*PROBLEM REQUIREMENTS*
Transcribe the records in full, keeping every character as it is.
··· AVAILABLE DATA ···
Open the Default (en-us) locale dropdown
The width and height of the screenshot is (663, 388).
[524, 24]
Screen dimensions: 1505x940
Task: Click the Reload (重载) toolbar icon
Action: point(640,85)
···
*EXERCISE OUTPUT*
Open the Default (en-us) locale dropdown
The width and height of the screenshot is (663, 388).
[524, 24]
Screen dimensions: 1505x940
Task: Click the Reload (重载) toolbar icon
Action: point(640,85)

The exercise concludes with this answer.